OpenGL Object/Object Name

From OpenGL Wiki
Jump to navigation Jump to search

OpenGL Objects, as well as the non-standard objects like Program Objects and Sync Objects, are very useful. However, their names are non-intuitive; they are just numbers (or pointers in the case of sync objects). Furthermore, those numbers are defined by the system, rather than by the user. This makes debugging with objects difficult.

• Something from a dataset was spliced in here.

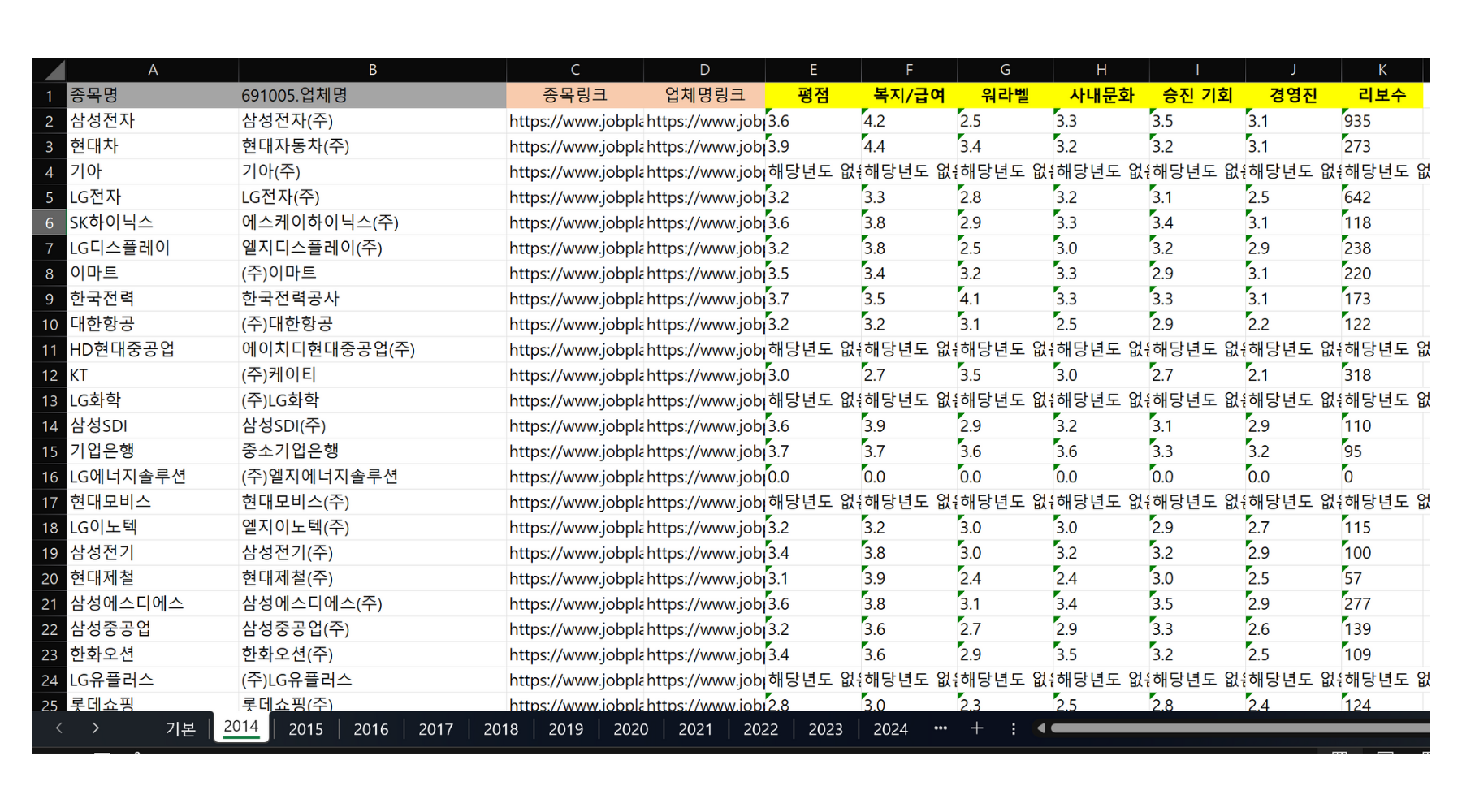1462x812 pixels.
Task: Select the 2015 sheet tab
Action: coord(305,729)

However, OpenGL has a mechanism to associate an arbitrary string name with any object. This also permits system-generated messages to be able to talk about an object by its string name. The functions to set the name for an object are:

void glObjectLabel(GLenum identifier​, GLuint name​, GLsizei length​, const char * label​);

void glObjectPtrLabel(void * ptr​, GLsizei length​, const char * label​);

The first function is used to set all objects that use GLuints for their object types. This means all OpenGL Objects, as well as all Shader/Program Object types. The second function sets the name for Sync Objects.

Identifier Object Type
GL_BUFFER Buffer Object
GL_SHADER Shader object
GL_PROGRAM Program Object
GL_VERTEX_ARRAY Vertex Array Object
GL_QUERY Query Object
GL_PROGRAM_PIPELINE Program Pipeline Object
GL_TRANSFORM_FEEDBACK Transform Feedback Object
GL_SAMPLER Sampler Object
GL_TEXTURE Texture Object
GL_RENDERBUFFER Renderbuffer Object
GL_FRAMEBUFFER Framebuffer Object

For GLuint-based objects, the object name alone is not enough to identify the object, since two objects of different object types may have the same GLuint name. Therefore, the type is specified by the identifier​ parameter, which must be one of the enumerators on the left.

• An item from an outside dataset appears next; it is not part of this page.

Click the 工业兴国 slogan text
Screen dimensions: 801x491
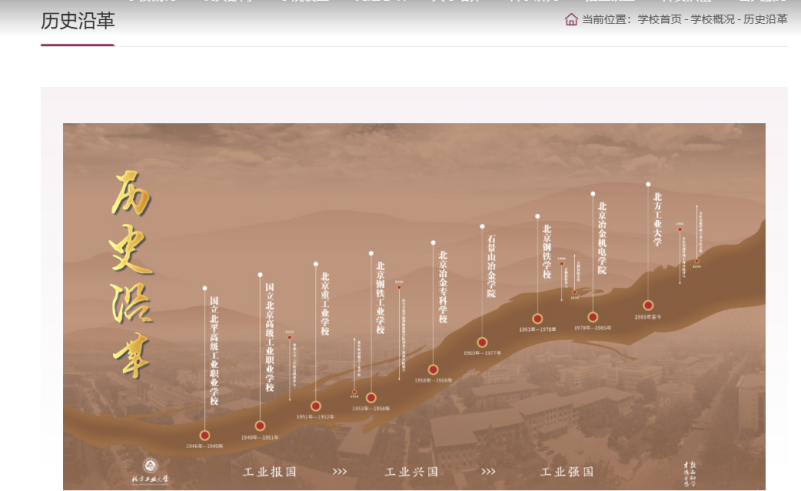click(x=412, y=472)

The length​ specifies the length of the string label​, which must be less than GL_MAX_LABEL_LENGTH (which will be no less than 256).

The name of an object may be used by debug output messages that reference this object. This is not a requirement, but it can be useful for debugging purposes.


To retrieve the name of an object, you use these functions:

void glGetObjectLabel(GLenum identifier​, GLuint name​, GLsizei bufSize​, GLsizei * length​, char * label​);

void glGetObjectPtrLabel(void * ptr​, GLsizei bufSize​, GLsizei * length​, char * label​);

The bufSize​ is the total number of bytes in label​; the function will not copy more than this many bytes (including a null-terminator) into label​. If length​ is not NULL, then the function will store the number of characters written into the buffer (including the NULL pointer). If label​ is NULL, then the total length of the string will be copied into length​. If both are NULL, an error results.